The caveman skill matters more now that Copilot bills by tokens
GitHub is moving Copilot to usage-based billing. Pairing the caveman skill with grill-me planning keeps output cheap and intent sharp.
GitHub announced that Copilot is moving to usage-based billing on June 1, 2026. Seat prices stay the same, but agent work is no longer a flat buffet. Premium request units go away. GitHub AI Credits get consumed from token usage: input, output, and cached tokens, billed at each model's API rate.
That changes the math for anyone running long agent sessions. A short chat and a multi-hour repo crawl used to cost the same under the old premium-request model. Soon they will not. The product direction is clear: agentic coding is the default, and inference cost follows usage.

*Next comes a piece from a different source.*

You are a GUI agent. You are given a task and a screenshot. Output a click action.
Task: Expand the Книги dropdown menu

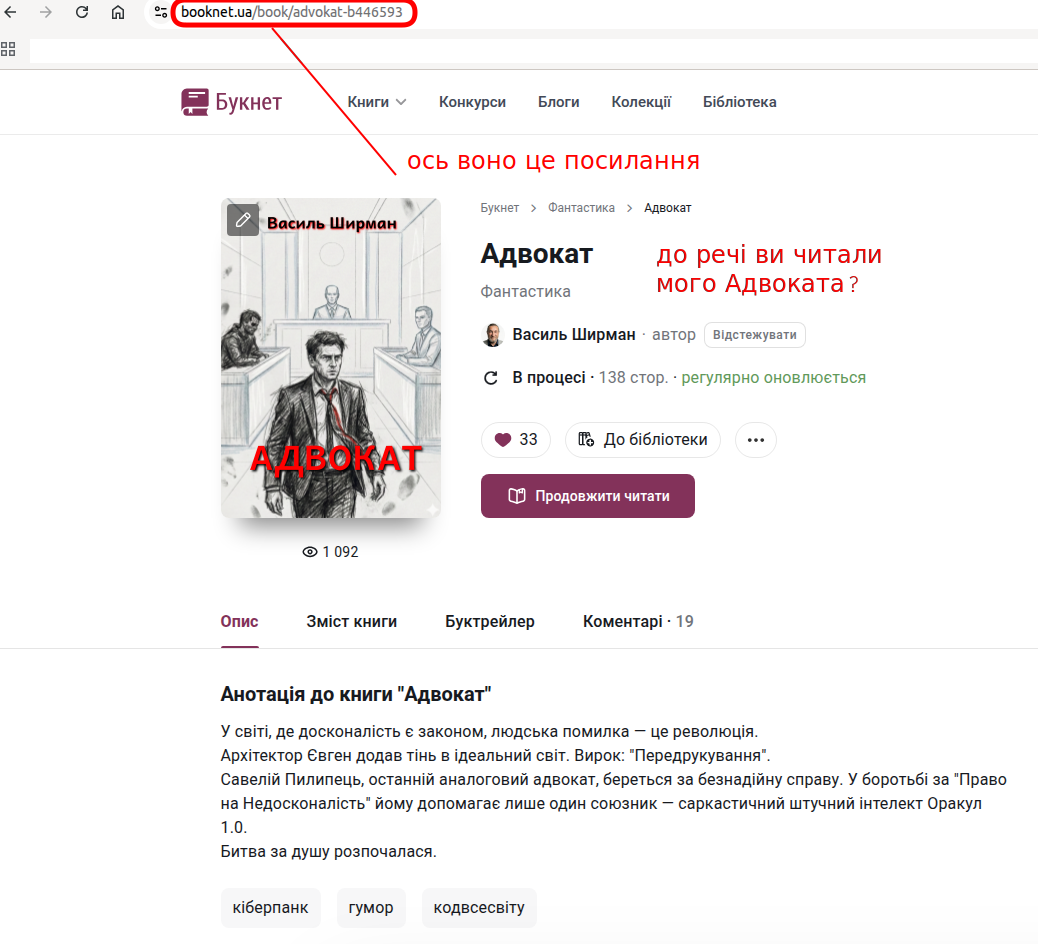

I have been using two skills together that fit this shift well: caveman for compressed replies, and grill-me for planning before code.
Why output tokens suddenly matter
Most of the advice around AI coding still focuses on prompts and context windows. That is half the bill.
Under usage-based pricing, verbose agents are not just annoying. They are expensive. Every preamble, recap, and "I'd be happy to help" paragraph is billed output. So is every long implementation summary when a short one would do.
The caveman skill attacks that side directly. It tells the agent to drop filler, keep technical substance, and answer in short fragments. The project's own benchmarks claim roughly 65–75% less output on comparable tasks without losing accuracy. Your mileage will vary by model and session, but the direction is right: shrink what the agent says, not what it can do.
Install it the same way as other agent skills:
npx skills@latest add JuliusBrussee/caveman -a github-copilot
For Cursor or a repo-wide always-on rule:
npx skills@latest add JuliusBrussee/caveman -a cursor --with-init
Swap the -a flag for whatever editor or CLI you use. The installer maps the skill into each tool's native format (Copilot instructions, Cursor rules, Claude plugin, and so on).
Caveman does not replace good architecture or tests. It reduces token burn on the response side. That is exactly what usage-based Copilot will charge you for on every turn.
Grill first, then talk small
Caveman alone would still let you burn credits on the wrong work. A terse agent that implements the wrong feature is cheap noise.
That is where grill-me fits. I wrote about this pattern in AI-assisted coding needs smaller loops: make the agent interview you before it touches the repo. One question at a time. Product shape, edge cases, data model, failure modes. Blurry intent becomes a design you can inspect.
Install from Matt Pocock's skills collection:
npx skills@latest add mattpocock/skills
Then invoke grill-me (or the equivalent prompt) at the start of a feature. The agent spends tokens on questions and decisions up front instead of on large wrong diffs later.
Used together, the loop looks like this:
- Grill-me forces deep planning and shared shape before implementation.
- Caveman keeps each reply short once coding starts, so output tokens stay down across a long session.
You plan in full sentences if you want. The agent can answer in compressed prose. Planning quality goes up; chattiness on the bill goes down.
What this does not solve
A few limits are worth stating plainly.
Caveman compresses agent output, not your context files, not every tool call, and not input tokens from a huge AGENTS.md or thread history. Usage-based billing still punishes bloated context. Compaction, vertical slices, and clearing stale sessions still matter. See the same smaller loops post for that side of the workflow.
Grill-me adds turns at the start. Those cost tokens too. The bet is that cheaper, sharper implementation later pays for the interview. On token-metered plans, that bet is easier to justify than on unlimited PRUs.
Business and Enterprise customers get pooled credits and budget caps starting in June, with promotional extra credits for a few months. Individuals on Pro get credits aligned to the monthly price. None of that removes the incentive to waste fewer tokens per task.
Practical stack for token-metered Copilot
If you are on Copilot Business or Enterprise when the switch hits, this is a reasonable default:
- Run grill-me (or your own planning skill) before non-trivial features.
- Enable caveman so agent replies stay dense during implementation.
- Keep tasks in vertical slices with fast feedback (tests, lint, smoke) so wrong paths get killed early.
- Watch the preview bill GitHub is rolling out in May so you see projected spend before June 1.
The caveman bit is memey on purpose. The billing change is not. Copilot is pricing like an API now. Skills that tighten planning and shrink output are a cheap way to align your workflow with that reality.